This work presents a novel design procedure for integrating electric motors
with gear mechanisms. Based on the configurations of electric motors and the
kinematic structure of gear trains, the design requirements and constraints are
concluded. By applying the graph representations and creative mechanism
design methodology, feasible design concepts are successfully generated
systematically. The open-circuit magnetostatic field analysis of a DC
commutator motor conducted by applying 1-D and 2-D equivalent magnetic
circuit methods are obtained and verified using FEA. The differences in the
air-gap flux density are 3.21% and 3.06% for 1-D and 2-D methods, respectively.

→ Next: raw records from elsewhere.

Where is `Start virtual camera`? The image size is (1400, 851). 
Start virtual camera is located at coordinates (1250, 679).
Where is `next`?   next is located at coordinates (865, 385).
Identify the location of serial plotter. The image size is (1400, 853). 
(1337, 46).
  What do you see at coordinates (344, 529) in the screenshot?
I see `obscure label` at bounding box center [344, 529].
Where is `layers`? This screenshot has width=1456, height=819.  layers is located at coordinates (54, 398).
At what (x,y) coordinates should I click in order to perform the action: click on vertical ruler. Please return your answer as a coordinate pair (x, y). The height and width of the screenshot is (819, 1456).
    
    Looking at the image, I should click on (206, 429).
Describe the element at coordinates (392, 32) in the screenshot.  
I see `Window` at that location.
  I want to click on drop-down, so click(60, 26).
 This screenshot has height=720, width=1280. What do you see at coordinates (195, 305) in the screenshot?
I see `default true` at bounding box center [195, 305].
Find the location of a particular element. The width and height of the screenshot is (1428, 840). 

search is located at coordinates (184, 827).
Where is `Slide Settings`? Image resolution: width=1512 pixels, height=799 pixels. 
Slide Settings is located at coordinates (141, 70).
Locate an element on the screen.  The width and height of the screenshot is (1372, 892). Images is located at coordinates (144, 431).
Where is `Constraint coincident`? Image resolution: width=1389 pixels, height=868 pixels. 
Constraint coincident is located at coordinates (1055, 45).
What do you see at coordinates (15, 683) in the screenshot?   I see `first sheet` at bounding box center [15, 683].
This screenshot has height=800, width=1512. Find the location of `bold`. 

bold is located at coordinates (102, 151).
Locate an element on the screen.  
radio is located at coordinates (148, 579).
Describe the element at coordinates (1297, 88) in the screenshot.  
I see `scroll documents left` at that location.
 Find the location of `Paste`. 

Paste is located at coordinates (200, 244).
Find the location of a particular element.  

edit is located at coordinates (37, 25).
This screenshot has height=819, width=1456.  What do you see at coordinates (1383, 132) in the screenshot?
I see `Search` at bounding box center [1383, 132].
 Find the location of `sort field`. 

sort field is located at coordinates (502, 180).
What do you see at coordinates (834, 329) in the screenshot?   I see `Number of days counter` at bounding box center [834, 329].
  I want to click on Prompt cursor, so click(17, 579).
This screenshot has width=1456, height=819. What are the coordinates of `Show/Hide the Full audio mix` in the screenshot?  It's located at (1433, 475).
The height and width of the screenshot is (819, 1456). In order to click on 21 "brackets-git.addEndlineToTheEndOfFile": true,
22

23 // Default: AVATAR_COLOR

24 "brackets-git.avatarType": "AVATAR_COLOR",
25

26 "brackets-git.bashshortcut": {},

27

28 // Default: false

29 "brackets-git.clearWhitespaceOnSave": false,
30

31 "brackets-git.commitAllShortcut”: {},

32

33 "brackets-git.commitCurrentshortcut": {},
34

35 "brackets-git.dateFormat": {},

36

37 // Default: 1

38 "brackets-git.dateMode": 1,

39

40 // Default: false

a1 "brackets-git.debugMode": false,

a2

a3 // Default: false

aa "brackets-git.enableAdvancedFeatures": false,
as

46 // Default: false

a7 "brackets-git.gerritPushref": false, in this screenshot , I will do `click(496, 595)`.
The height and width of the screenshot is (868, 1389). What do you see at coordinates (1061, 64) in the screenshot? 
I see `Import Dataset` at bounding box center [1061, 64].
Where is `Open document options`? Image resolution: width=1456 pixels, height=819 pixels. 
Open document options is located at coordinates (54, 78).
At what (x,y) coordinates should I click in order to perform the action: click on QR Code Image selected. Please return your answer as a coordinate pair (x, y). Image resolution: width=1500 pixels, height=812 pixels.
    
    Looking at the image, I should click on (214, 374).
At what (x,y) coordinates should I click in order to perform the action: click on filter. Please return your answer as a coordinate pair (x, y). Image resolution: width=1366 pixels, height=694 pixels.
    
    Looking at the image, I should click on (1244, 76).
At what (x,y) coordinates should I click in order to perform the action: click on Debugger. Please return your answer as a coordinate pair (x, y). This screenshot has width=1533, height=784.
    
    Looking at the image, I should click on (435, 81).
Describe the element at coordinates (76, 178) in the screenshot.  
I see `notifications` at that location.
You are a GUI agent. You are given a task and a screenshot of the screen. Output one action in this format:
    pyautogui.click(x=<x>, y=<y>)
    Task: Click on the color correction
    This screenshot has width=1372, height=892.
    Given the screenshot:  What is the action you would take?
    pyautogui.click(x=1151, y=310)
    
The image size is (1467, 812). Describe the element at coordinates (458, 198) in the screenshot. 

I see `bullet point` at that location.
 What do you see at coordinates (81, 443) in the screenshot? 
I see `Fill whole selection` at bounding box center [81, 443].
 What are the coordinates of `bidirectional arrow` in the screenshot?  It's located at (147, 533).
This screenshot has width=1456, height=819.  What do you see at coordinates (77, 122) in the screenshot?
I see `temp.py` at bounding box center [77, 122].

The Carter’s coefficient is applied to model the permeance of the slot and
gear-teeth space. The affection of the integrated gear-teeth on the flux linkage
and the first derivative of the flux linkage can be ignored. The design methods
for gear trains, gear profiles, number of gear teeth, and gear strength are also
introduced. The maximum stress of the gear profile is 312 MPa, and the results
show that the gear train can be used for transmission purposes. A DC
commutator motor with a planetary gear mechanism and an AC induction motor
with an ordinary gear train are applied as examples. A feasible integrated DC
commutator motor device is presented that reduces the cogging torque and the
torque ripple by 92.02% and 50.14%, respectively, while increasing the torque
density by 16.66%. The torque of the AC induction motor is reduced by 8.96%,
and the torque ripple is reduced by 14.23%. In addition, the torque density is
increased by 1.75%. This indicates that the integrated devices provide more
stable and efficiency output torque than the existing design.